Getting Misty Over Old Machines

By Deane Barker

You ever get sentimental over an old computer? One that you just can’t throw away?

Back in 1998, I worked part-time at Best Buy so Annie and I could pay cash for our wedding the next summer. That Christmas season was the year a complete PC system (computer, monitor, printer) broke the $1,000 barrier.

I still remember the doors opening on Sunday mornings to a throng people nearly drooling at the prospect of a system for $999. You used to have to hold up the weekly flier, point to a package, and say, “Everyone who wants this, go over there, and, “ – pointing at a different one – “everyone who wants this, come over here.” It was crazy.

Anyway, sometime during that job, someone returned a Compaq Presario 4508 mini-tower, and I persuaded the inventory guy to let me buy it as-is for $200. The box said it was 200 MHz, but BIOS told me 233. It had 24MB of RAM, but only 1MB of video memory, so I dropped $20 on a used 4MB video card, taking up one of the two PCI slots in the process. The hard drive was a monstrous 4.3GB.

That computer served me well for almost four years. I managed to cram 48MB of memory in it – the most it would take (the case design was so poor that adding memory was a 30-minute operation). It ran Windows 95 for all those years until I got a new machine (a 1 GHz Athlon, which I still use today) and I put Linux on it briefly. I remember installing Office 2000, then having to uninstall it because it was just too slow.

About three years ago, I passed the computer on to my mother-in-law. She’s one of those folks who does two things: surfs the Web and sends email. In that capacity, the little machine has worked great, until now.
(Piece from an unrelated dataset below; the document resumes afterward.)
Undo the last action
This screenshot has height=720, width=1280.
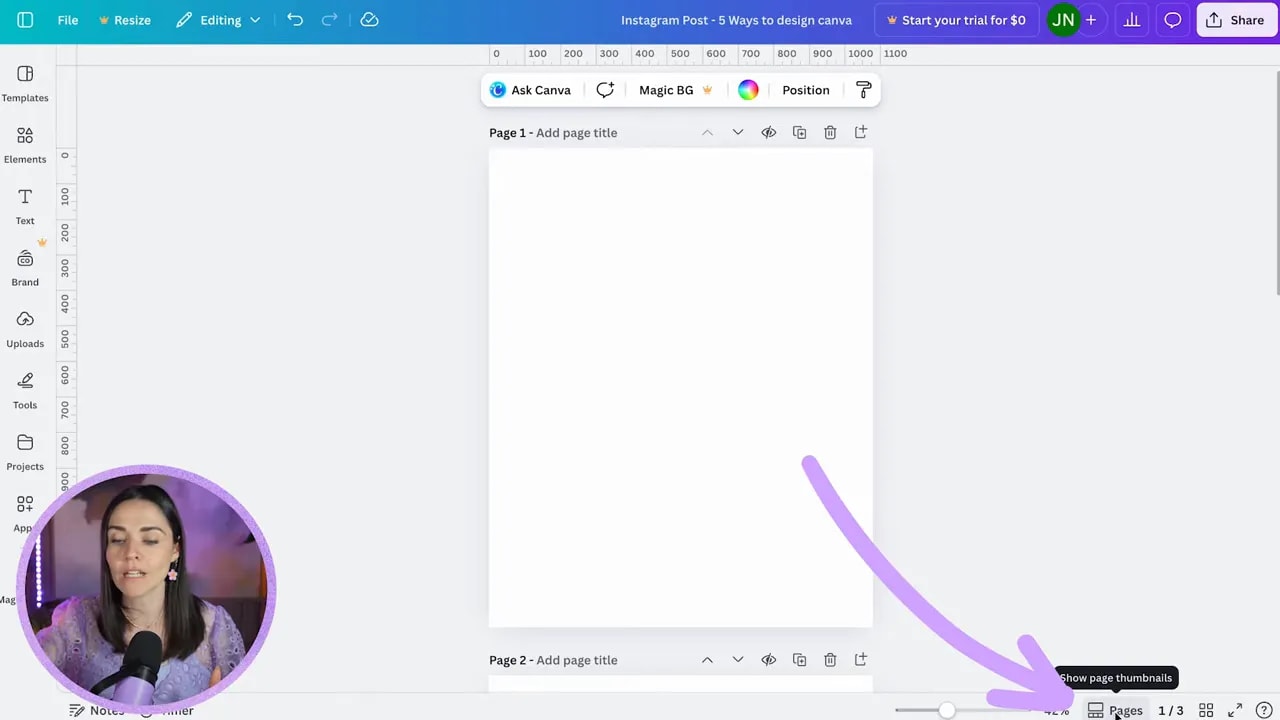coord(295,20)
I think it’s finally started to die. The hard drive cycles endlessly, and every once in a while it reboots to Safe Mode, a phenomenon I can only attribute to some obscure bit of hardware going to pieces so that it doesn’t respond correctly on reboot. I have it running Windows 98 SE, stripped down to virtually nothing. Everything that can be removed has been, but it’s still using 10MB more memory than it has immediately after rebooting.
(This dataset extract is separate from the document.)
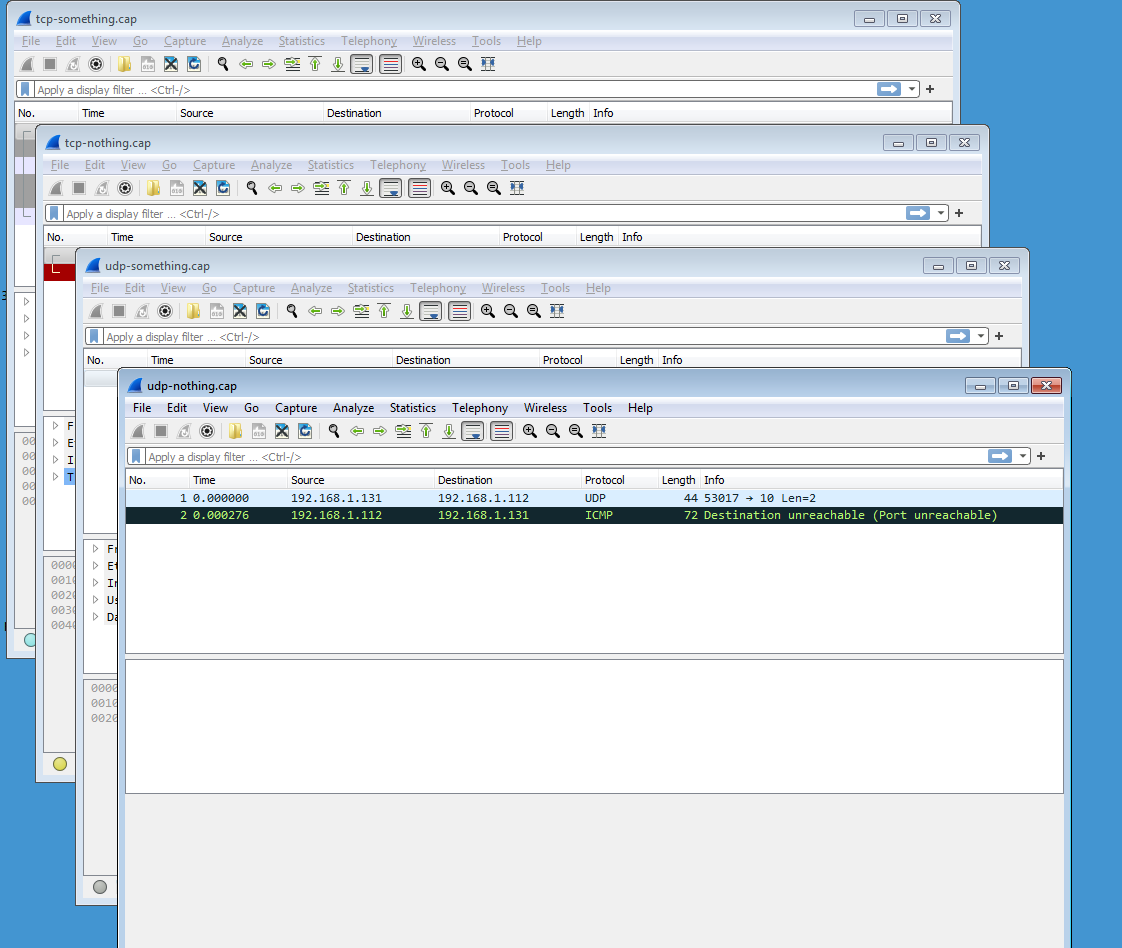
Task: Toggle colorize packets button in udp-something.cap window
Action: click(x=460, y=311)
I’m going to start looking for another machine for my mother-in-law, but I just can’t bear to throw the old Presario away. It’s chugged along for seven years now, and enabled the sending and receiving of countless baby pictures. I’m a little sentimental about the old bird, and I think I’ll just store it away in the basement for a while in the hopes that my wife never finds it and sells it at a garage sale one day.